The EU’s Court of Justice ruled that the fees had unfairly restricted competition and that MasterCard failed to show benefits of the fees to justify its system.

The judgment may spur legal proceedings against card levies across Europe, including the U.K.’s stalled antitrust probe and lawsuits by retailers. EU lawmakers and governments are also discussing setting legal limits on fees.

A lower EU court “correctly concluded” that MasterCard’s fees “had restrictive effects on competition,” the Luxembourg-based Court of Justice said today.

MasterCard argued that consumers would lose out if it were forced to abandon the so-called interchange fees, which it says share out the costs of card payments between retailers and consumers.

EU regulators have targeted credit- and debit-card fees for more than a decade and last year started a formal probe into Purchase, New York-based MasterCard’s charges on foreign card payments such as when tourists go shopping in the 28-nation bloc.

Visa Europe, operator of the EU’s largest payment-card network, pledged to reduce credit-card fees to end a similar antitrust investigation earlier this year.

The case determines the fate of the U.K.’s competition investigation into lucrative MasterCard and Visa Europe levies for card payments within the U.K. The country’s Competition and Markets Authority is waiting for the outcome of the EU court before deciding on sending possible antitrust objections to the companies.

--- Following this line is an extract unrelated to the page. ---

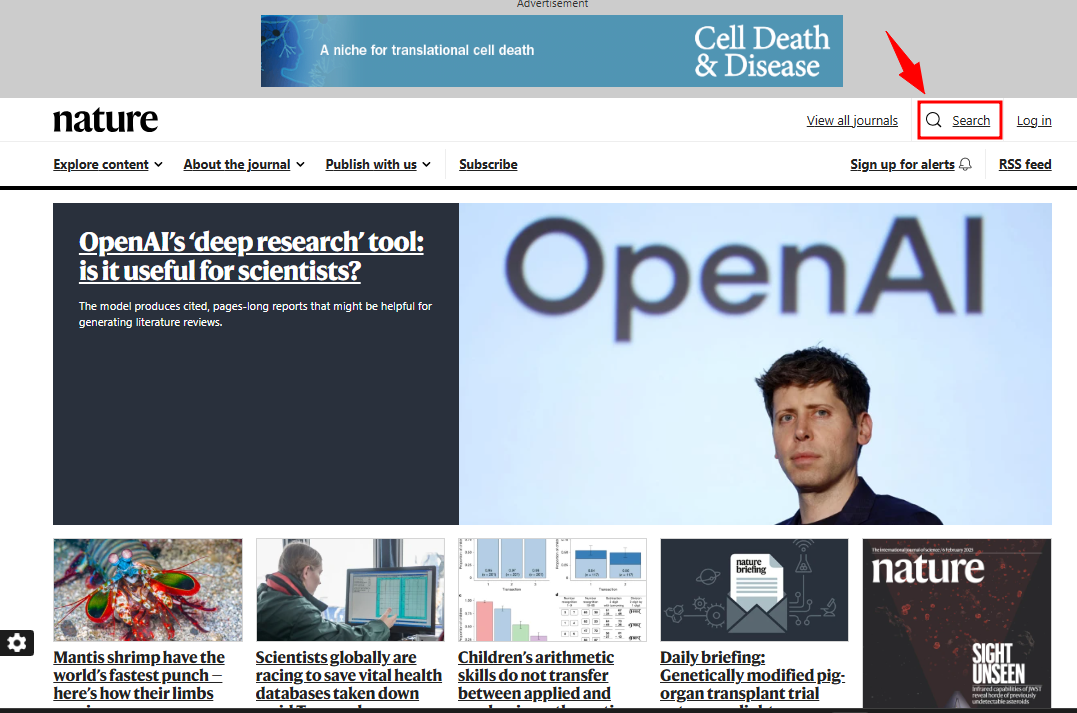Open the Daily briefing pig-organ transplant headline
Image resolution: width=1077 pixels, height=713 pixels.
click(x=752, y=675)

MasterCard faces U.K. lawsuits from retailers such as Wal-Mart Stores Inc.’s Asda and J Sainsbury Plc as well as a claim from Deutsche Bahn AG seeking compensation for “unlawful” interchange fees. The levies cost stores about 25 billion euros ($32.3 billion) a year, according to figures last year from EuroCommerce, a group representing European retailers.

The ruling from the EU’s top court is binding and can’t be appealed. MasterCard lost an earlier appeal at the EU’s General Court in 2012.

The case is: C-382/12 P MasterCard and Others v. Commission.